Brief 1: Decide whether each statement agrees with the budget commentary, answering yes or no and quoting the words that settle it: (a) The March budget statement included VAT on Cornish pasties. (b) The ASI favors higher taxes and more regulation. (c) Mr Cameron once worked as a public relations executive.
Brief 2: Quote the budget commentary word for word, everything from "You’d think Mr" down to "to the criticisms.".
Brief 3: According to the budget commentary, what is the top priority?

Selected excerpt:

____________________

The latest bout of whingeing was mostly triggered by the March budget statement with its “unfair” tax cuts, VAT on Cornish pasties, the so-called granny tax and trimmed charity tax credits. The Vision Thing critics say these clearly show up Mr Cameron and his Chancellor George Osborne as out-of-touch posh boys, lacking any ideas on how to take things forward.

What they really show, though, is how special interests have riddled the UK’s tax code with improvised explosive devices that detonate at the merest hint of tampering. From opera buffs to fast-food munchers, we’re all special interests now.

You’d think Mr Cameron’s previous incarnation as a public relations executive would have packaged those measures as a logical progression in dealing with the one issue that will make or break his government into the next election. For the fact is that the UK’s financial condition is the top priority – government overspending is simply unsustainable – and Mr Cameron has restated that view in response to the criticisms.

We at the ASI have been clear that the best way forward is to enhance the UK’s growth potential through various liberal policies of low taxes, more competition, less regulation and the like. Now those exploding measures in the budget are an opportunity to re-invigorate the mission to repair the government’s finances by presenting them as the start of a wider tax reform that does away with breaks for special interests in exchange for steady reductions in overall VAT and income tax rates.

It’s a good simple message and not hard to explain.

____________________

Records provided:
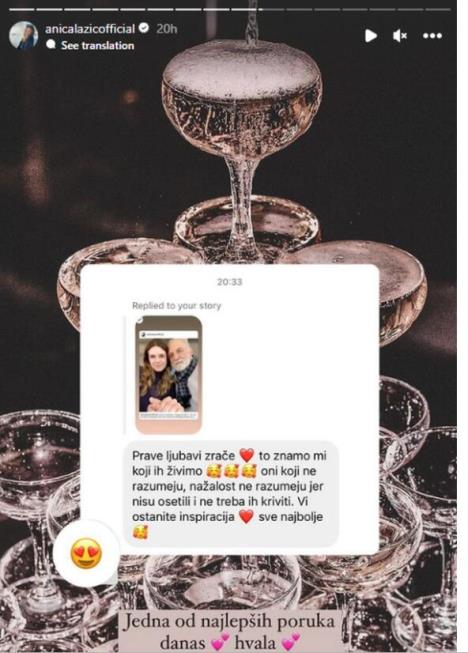Click the heart-eyes emoji reaction sticker
Viewport: 468px width, 653px height.
86,553
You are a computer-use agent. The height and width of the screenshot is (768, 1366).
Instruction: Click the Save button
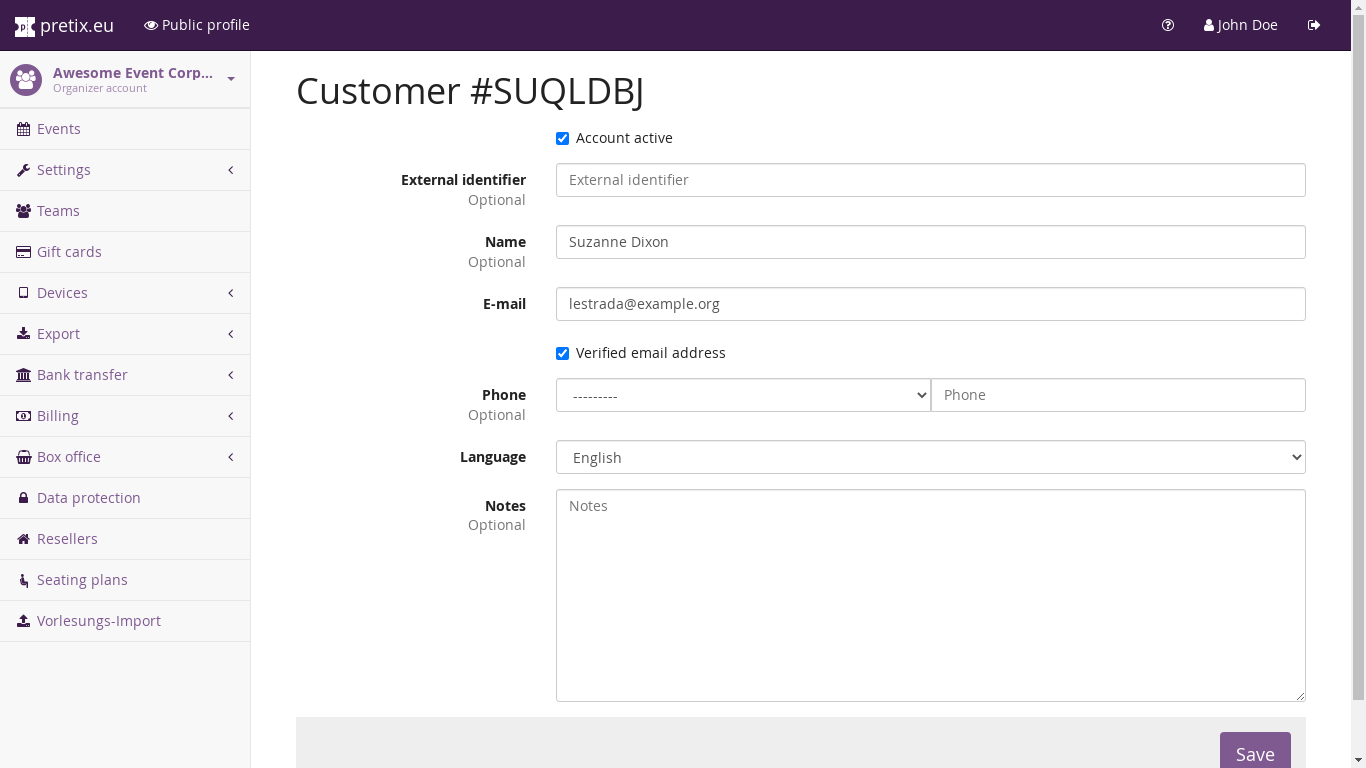[x=1254, y=752]
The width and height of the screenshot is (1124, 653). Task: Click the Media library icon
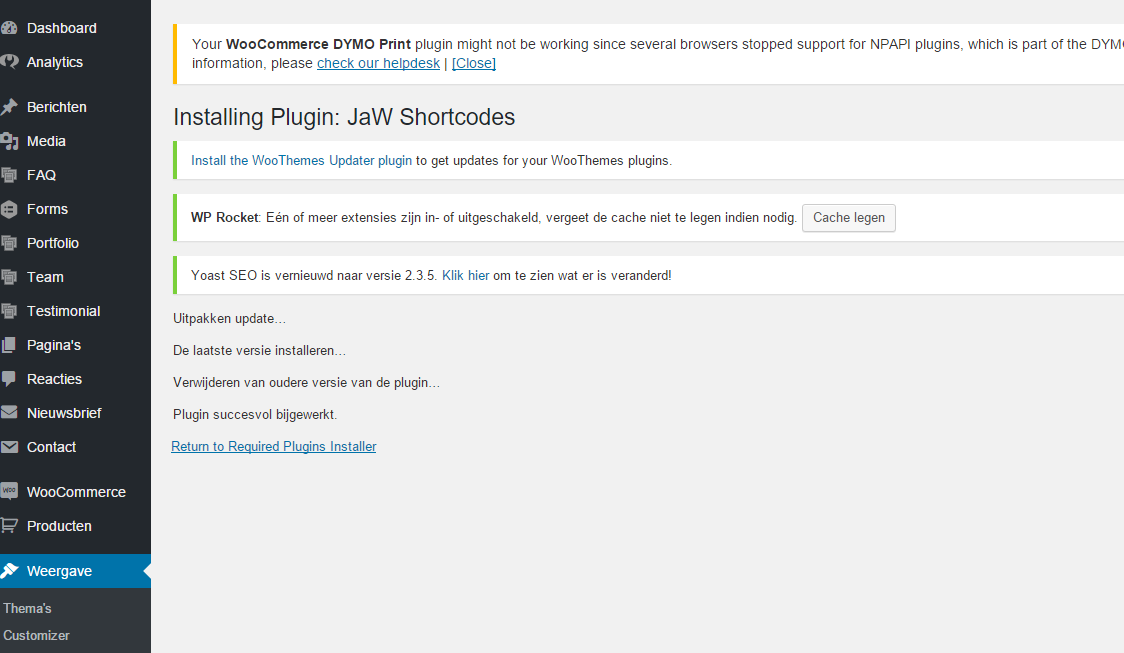click(x=9, y=141)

____________________

Exercise output 1:
(a) Yes: "VAT on Cornish pasties"
(b) No: "low taxes, more competition, less regulation"
(c) Yes: "Mr Cameron’s previous incarnation as a public relations executive"

Exercise output 2:
You’d think Mr Cameron’s previous incarnation as a public relations executive would have packaged those measures as a logical progression in dealing with the one issue that will make or break his government into the next election. For the fact is that the UK’s financial condition is the top priority – government overspending is simply unsustainable – and Mr Cameron has restated that view in response to the criticisms.

Exercise output 3: The UK’s financial condition is the top priority.